PostScript: Go figure!

There is strong security logic to holding on to the West Bank, but there are consequences for the Jewishness of Israel and its democracy.

PALESTINIANS RALLY in Ramallah for Prisoners Day 370 (photo credit: Mohamad Torokman/Reuters)
PALESTINIANS RALLY in Ramallah for Prisoners Day 370
(photo credit: Mohamad Torokman/Reuters)
It was said last week at the Jerusalem Post Conference in New York – to wild applause – that it would be better for Israel to hold on to Judea and Samaria, and control the Palestinians, than have a terrorist Palestinian state on its doorstep.
The speaker went on to say that contrary to common wisdom, there are a million less Palestinians living in the West Bank than assumed.

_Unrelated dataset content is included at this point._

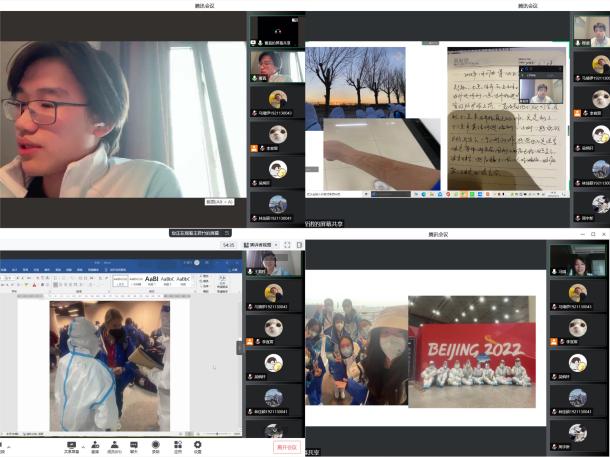Adjust the Word zoom slider in status bar

tap(215, 434)
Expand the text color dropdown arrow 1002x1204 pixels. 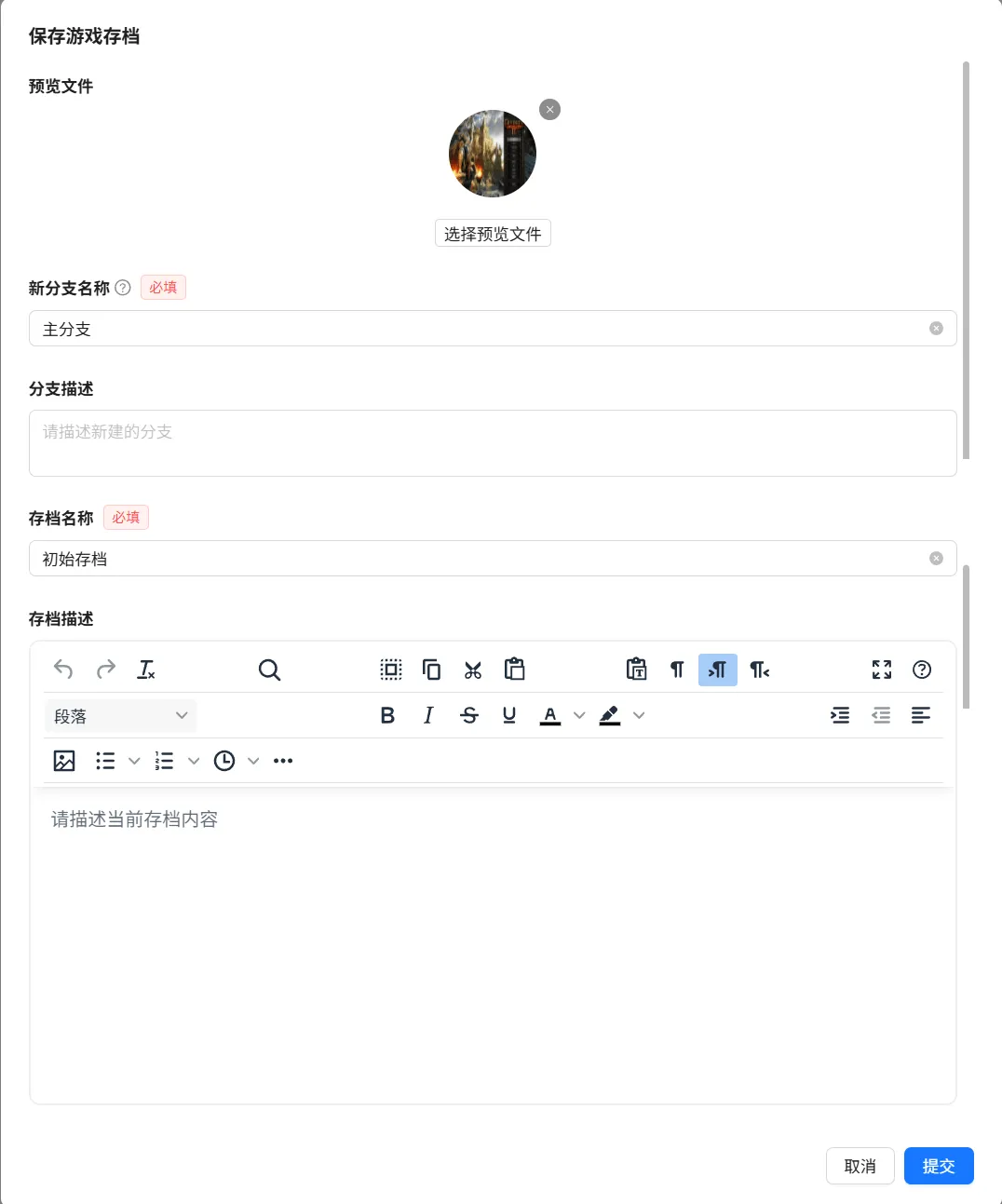pyautogui.click(x=579, y=715)
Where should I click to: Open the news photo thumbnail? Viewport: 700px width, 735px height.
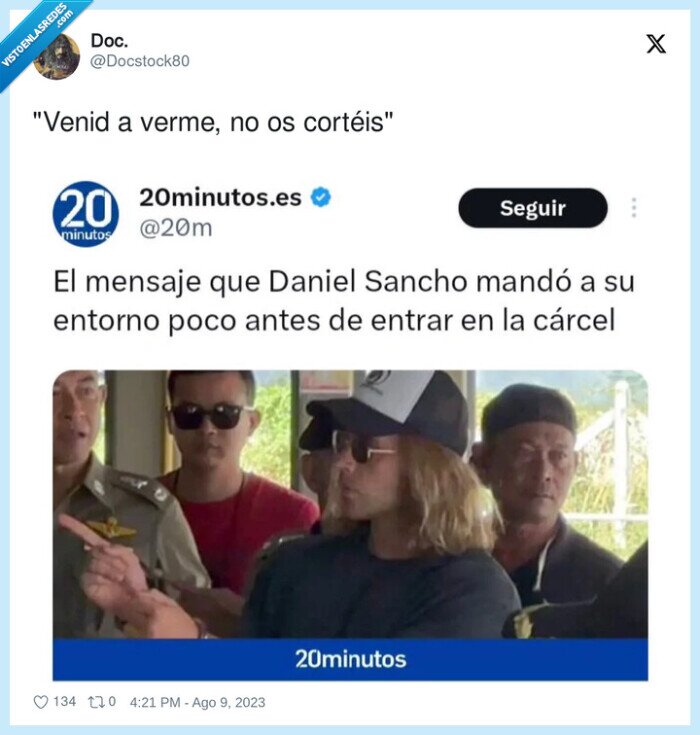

This misconception has led to a sense of defeatism among Jews, the speaker continued, leaving one to assume that any talk of a demographic threat to Israel if it held on to the territories was poppycock, contrived and intended to cower Israel into making territorial concessions, when there was no need to do so.
No source was given for these numbers, but people like former diplomat and fervent one-state solution supporter Yoram Ettinger have been doing mental arithmetic for years, making all sorts of demographic assumptions that allow Israel to keep hold of and annex all of the territories it conquered in 1967, including Gaza, and still be a majority of 57 percent Jews, which he claims is growing all the time.
We should only be so lucky.
The assumption that a Palestinian state may be a terror state has solid roots in recent history though, one could argue, the Palestinian regime on the West Bank is vastly different to Hamas in Gaza which rejects any recognition of Israel.
The Palestinian Authority in the West Bank, on the other hand, has renounced violence, accepted a two-state solution on the 1967 borders with equitable land exchanges, has cooperated with Israel on security issues and, overall, swallowed Israeli settlement expansion with commendable diplomatic constraint.
They have a relatively open government, fledgling democracy, a 92.4% literacy rate, about 8% annual economic growth and a life expectancy of 75.24 years, by far the highest in the Arab world, and not something that they are going to throw away quickly.
That said, there are dangers involved in an independent Palestinian state with its eastern borders open to the Arab world, it being only a skip and a hop into Israel proper, or to a hill overlooking Ben-Gurion Airport with a rocket launcher. There are those risks, and they make powerful arguments for those who prefer one state controlled by Israel to possible peace based on territorial compromise with the Palestinians.
One can bemoan this world view as depressing, mono-dimensional and the product of pessimism spiced with historical vindication, but there is, at least, some logic to the argument. To add to this, however, a statement that the official statistics are wrong, that there are a million less Palestinians in the territories than claimed, and that this misconception is at the root of Israeli weakness and defeatism is patently absurd. It is also disingenuous and a poor excuse for those who want it all, but don’t have the gumption to look at the consequences.
These are the basic facts as taken from the CIA handbook and current to right now: The population of the West Bank is 2,662,544.
About 2.45 million of them, 86%, are Palestinians.
The median age is 21.3 years, with 35.8% of the population under age of 14.
Overall population growth on the West Bank is 2.063%, with 24.19 births per 1,000, with the number of births per mother 2.98.
Israel’s population is 7.59 million which is, without the territories, 76.4% Jewish.
Despite the commendable efforts of Israel’s haredi and national-religious communities, Israeli mothers produce 2.67 children each, with 18.97 births per 1000, giving Israel a population growth of 1.541%, significantly less than that of the Palestinians on the West Bank, not to mention Gaza. Israel’s population is also older, with a median age of 29.4 years, and with only 27.6% of the population under age 14.
Another piece of bad news, probably not taken into account by the One-State-Demographers, is that 22.9% of Israeli adults are obese, making the Jewish state the 15th fattest nation on earth which, while not healthy, does help make sense of why we need more room.
We can all play with figures, even with facts.
There is strong security logic to holding on to the West Bank, but there are consequences for the Jewishness of Israel and its democracy.
These are issues one has to look at straight in the face, not evade through wishful thinking or artful arithmetical manipulation.
Demographics are not the issue. Ironically, the Palestinians are not the issue. What is at stake is the very nature of Israel itself, a valid and worthwhile debate. It is certainly time the problem was resolved one way or another, but in the meantime those Israelis who do not want a Palestinian state on the country’s borders may find themselves with an entire Palestinian people on their doorstep.
That, one day, the world will say: “you want them, you got them,” and withdraw all international aid the Palestinians now receive, leaving Israel to foot the bill for health, education and all the rest that comes with millions of people with an average age of 21.3 years, 14 years of education and 46.9% unemployment.
Then work out the figures.
The writer is a senior research associate at the Institute for National Security Studies at Tel Aviv University. His latest book, The Anatomy of Israel’s Survival, won the National Jewish Book Award in the History category for 2011.